Nitric oxide donor agents for the treatment of ischemia/reperfusion injury in human subjects: a systematic review.

In animal models, administration of nitric oxide (NO) donor agents has been shown to reduce ischemia/reperfusion (I/R) injury. Our aim was to systematically analyze the biomedical literature to determine the effects of NO-donor agent administration on I/R injury in human subjects. We hypothesized that NO-donor agents reduce I/R injury. We performed a search of Cochrane Library, PubMed, CINAHL, conference proceedings, and other sources with no restriction to language using a comprehensive strategy. Study inclusion criteria were as follows: (a) human subjects, (b) documented periods of ischemia and reperfusion, (c) treatment arm composed of NO-donor agent administration, and (d) use of a control arm.
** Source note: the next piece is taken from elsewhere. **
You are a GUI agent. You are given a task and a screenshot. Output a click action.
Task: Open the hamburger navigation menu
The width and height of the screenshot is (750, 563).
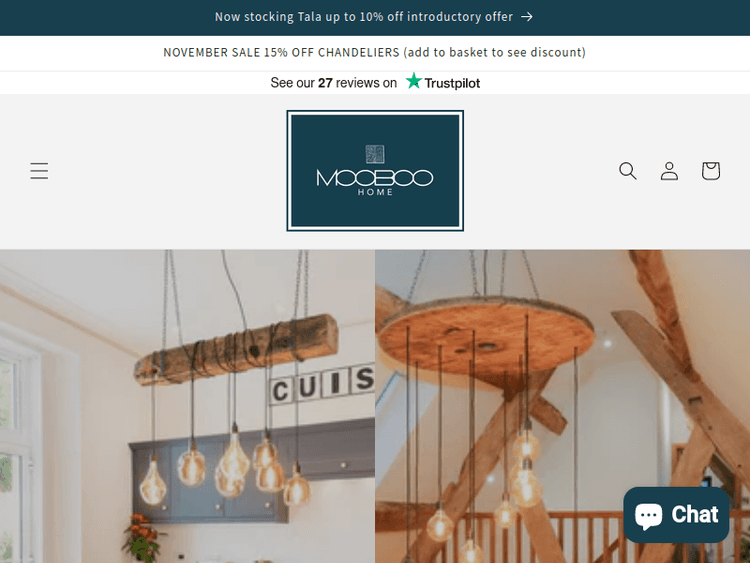coord(39,171)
We excluded secondary reports, reviews, correspondence, and editorials. We performed a qualitative analysis to collate and summarize treatment effects according to the recommended methodology from the Cochrane Handbook. Twenty-six studies involving multiple etiologies of I/R injury (10 cardiopulmonary bypass, six organ transplant, seven myocardial infarction, three limb tourniquet) met all inclusion and no exclusion criteria. Six (23%) of 26 were considered high-quality studies as per the Cochrane criteria for assessing risk of bias. In 20 (77%) of 26 studies and four (67%) of six high-quality studies, patients treated with NO-donor agents experienced reduced I/R injury compared with controls. Zero clinical studies to date have tested NO-donor agent administration in patients with cerebral I/R injury (e.g., cardiac arrest, stroke). Despite a paucity of high-quality clinical investigations, the preponderance of evidence to date suggests that administration of NO-donor agents may be an effective treatment for I/R injury in human subjects.